Ruth
3 Naomi, haar schoonmoeder, zei nu tegen haar: ‘Mijn dochter, moet ik geen thuis* voor je zoeken+ zodat het goed met je zal gaan? 2 Boaz is toch familie van ons?+ Bij hem heb je met de jonge vrouwen gewerkt. Vanavond gaat hij gerst wannen op de dorsvloer. 3 Ga je dus wassen en wrijf je in met geurige olie. Doe dan je mooiste kleren* aan en ga* naar de dorsvloer. Laat hem niet merken dat je er bent tot hij klaar is met eten en drinken. 4 Als hij gaat slapen, let dan op waar hij gaat liggen. Ga naar hem toe, haal de bedekking bij zijn voeten weg en ga daar liggen. Hij zal je wel vertellen wat je moet doen.’
5 Toen antwoordde Ruth: ‘Ik zal alles doen wat u zegt.’ 6 Ze ging dus naar de dorsvloer en deed alles wat haar schoonmoeder haar had opgedragen. 7 Ondertussen at en dronk Boaz, en hij voelde zich voldaan.* Toen ging hij naast de graanhoop liggen. Daarna sloop Ruth ernaartoe, haalde de bedekking bij zijn voeten weg en ging liggen. 8 Rond middernacht werd Boaz rillend wakker. Hij ging overeind zitten en zag een vrouw aan zijn voeten liggen. 9 Hij zei: ‘Wie ben je?’ Ze antwoordde: ‘Ik ben Ruth, uw dienares. Spreid uw mantel over uw dienares uit,* want u bent een terugkoper.’+ 10 Daarop zei hij: ‘Mag Jehovah je zegenen, mijn dochter. Hiermee laat je je loyale liefde nog sterker zien dan hiervoor.+ Je bent niet achter de jonge mannen aan gelopen, arm of rijk. 11 Wees dus niet bang, mijn dochter. Ik zal precies doen wat je vraagt,+ want iedereen in de stad* weet dat je een geweldige vrouw bent. 12 Het is waar dat ik een terugkoper+ ben, maar er is een terugkoper die nauwer verwant is dan ik.+ 13 Blijf vannacht maar hier, en als morgenochtend blijkt dat hij je wil terugkopen, prima! Laat hij je dan terugkopen.+ Maar als hij dat niet wil, dan zal ik je zelf terugkopen, zo zeker als Jehovah leeft. Blijf hier liggen tot het ochtend wordt.’

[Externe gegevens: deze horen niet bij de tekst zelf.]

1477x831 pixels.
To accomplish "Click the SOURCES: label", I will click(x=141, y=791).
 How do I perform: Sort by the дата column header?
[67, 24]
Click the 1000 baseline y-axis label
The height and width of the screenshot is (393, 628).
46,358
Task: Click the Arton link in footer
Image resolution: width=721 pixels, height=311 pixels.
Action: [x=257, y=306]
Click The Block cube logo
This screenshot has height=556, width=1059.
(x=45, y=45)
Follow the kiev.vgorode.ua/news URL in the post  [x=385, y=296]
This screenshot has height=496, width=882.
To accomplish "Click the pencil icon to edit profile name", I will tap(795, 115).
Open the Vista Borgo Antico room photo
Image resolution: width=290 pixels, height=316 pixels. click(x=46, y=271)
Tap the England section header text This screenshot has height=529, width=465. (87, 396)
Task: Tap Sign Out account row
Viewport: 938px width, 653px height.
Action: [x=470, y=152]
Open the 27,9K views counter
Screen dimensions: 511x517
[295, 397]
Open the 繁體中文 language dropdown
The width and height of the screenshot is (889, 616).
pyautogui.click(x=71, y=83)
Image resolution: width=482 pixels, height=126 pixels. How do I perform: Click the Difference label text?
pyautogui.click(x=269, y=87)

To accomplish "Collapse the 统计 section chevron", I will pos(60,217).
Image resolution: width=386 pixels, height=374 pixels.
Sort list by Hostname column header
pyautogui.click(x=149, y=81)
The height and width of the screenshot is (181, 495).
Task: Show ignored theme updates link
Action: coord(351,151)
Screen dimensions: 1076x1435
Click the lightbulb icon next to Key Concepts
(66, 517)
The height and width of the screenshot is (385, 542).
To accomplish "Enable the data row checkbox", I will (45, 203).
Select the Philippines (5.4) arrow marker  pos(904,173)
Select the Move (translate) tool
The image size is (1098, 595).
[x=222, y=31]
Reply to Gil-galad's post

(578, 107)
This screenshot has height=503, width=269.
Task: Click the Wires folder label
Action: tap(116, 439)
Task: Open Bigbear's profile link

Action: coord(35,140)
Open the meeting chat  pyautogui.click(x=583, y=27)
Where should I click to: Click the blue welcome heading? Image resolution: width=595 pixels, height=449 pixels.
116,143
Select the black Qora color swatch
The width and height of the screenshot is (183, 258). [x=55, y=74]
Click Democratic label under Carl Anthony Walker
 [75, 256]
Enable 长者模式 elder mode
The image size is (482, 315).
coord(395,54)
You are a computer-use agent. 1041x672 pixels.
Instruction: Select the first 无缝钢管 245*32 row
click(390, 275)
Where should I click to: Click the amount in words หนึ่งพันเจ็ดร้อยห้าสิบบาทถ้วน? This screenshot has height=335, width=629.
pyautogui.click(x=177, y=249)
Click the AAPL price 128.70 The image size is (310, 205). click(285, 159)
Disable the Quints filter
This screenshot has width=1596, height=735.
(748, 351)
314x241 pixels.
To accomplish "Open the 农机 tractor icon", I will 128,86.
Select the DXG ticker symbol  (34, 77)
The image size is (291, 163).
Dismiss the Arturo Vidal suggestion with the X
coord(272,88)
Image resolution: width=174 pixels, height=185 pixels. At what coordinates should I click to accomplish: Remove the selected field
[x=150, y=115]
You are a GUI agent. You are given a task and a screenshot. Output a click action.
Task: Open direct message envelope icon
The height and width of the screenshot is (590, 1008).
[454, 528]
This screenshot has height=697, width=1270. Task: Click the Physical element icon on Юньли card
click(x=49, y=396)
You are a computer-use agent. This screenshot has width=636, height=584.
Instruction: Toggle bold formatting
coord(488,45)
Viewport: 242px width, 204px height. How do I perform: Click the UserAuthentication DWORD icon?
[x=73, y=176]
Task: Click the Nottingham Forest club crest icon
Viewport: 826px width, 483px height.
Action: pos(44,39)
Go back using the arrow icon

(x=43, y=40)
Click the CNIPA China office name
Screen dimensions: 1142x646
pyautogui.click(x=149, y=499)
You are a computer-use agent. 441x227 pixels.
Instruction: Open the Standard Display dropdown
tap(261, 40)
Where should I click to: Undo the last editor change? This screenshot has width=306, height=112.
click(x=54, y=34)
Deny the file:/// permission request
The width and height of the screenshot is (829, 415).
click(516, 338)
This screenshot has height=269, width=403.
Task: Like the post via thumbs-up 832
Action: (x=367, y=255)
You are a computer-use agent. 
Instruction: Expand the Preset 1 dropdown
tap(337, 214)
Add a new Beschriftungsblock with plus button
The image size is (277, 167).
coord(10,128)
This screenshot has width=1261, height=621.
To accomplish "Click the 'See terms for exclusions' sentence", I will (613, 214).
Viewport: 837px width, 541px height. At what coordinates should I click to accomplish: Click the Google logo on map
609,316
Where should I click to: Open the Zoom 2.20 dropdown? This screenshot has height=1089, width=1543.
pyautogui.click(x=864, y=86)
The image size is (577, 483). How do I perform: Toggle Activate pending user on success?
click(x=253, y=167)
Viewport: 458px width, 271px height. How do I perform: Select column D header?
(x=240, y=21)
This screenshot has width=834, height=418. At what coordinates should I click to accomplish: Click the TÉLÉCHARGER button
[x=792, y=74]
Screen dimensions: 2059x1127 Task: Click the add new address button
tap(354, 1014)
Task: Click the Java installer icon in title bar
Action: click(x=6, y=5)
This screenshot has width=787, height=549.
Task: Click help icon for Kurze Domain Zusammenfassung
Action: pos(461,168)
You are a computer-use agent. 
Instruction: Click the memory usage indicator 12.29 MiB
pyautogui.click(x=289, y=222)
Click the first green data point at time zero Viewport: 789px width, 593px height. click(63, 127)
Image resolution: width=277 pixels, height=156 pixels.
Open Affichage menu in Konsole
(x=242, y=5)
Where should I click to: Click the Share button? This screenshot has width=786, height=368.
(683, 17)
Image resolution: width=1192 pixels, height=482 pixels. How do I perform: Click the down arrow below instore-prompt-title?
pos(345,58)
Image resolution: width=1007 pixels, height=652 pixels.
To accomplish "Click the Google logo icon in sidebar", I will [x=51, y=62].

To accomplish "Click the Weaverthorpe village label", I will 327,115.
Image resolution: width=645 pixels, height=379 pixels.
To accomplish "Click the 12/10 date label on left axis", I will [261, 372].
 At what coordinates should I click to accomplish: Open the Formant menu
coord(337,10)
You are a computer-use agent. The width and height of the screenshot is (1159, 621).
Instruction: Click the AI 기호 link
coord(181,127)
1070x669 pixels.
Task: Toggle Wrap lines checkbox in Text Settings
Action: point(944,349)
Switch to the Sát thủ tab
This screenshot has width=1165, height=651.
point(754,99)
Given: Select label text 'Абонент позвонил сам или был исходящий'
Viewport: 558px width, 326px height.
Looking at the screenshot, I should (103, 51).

14 Ze bleef dus tot de ochtend aan zijn voeten liggen en stond op voordat het licht werd, zodat niemand haar zou herkennen. Toen zei hij: ‘Laat niet bekend worden dat er een vrouw op de dorsvloer is geweest.’ 15 Hij zei ook: ‘Pak je omslagdoek eens en houd hem open.’ Ze hield hem dus open en hij deed er zes maten* gerst in en gaf die aan haar. Daarna ging hij de stad in.
16 Ruth ging naar haar schoonmoeder, die zei: ‘Hoe is het gegaan,* mijn dochter?’ Ze vertelde haar alles wat Boaz voor haar had gedaan. 17 Ze voegde eraan toe: ‘Hij heeft me deze zes maten gerst gegeven en tegen me gezegd: “Ga niet met lege handen naar je schoonmoeder.”’ 18 Toen zei Naomi: ‘Wacht rustig af, mijn dochter, tot je weet hoe het afloopt, want hij zal er alles aan doen om de zaak vandaag nog af te handelen.’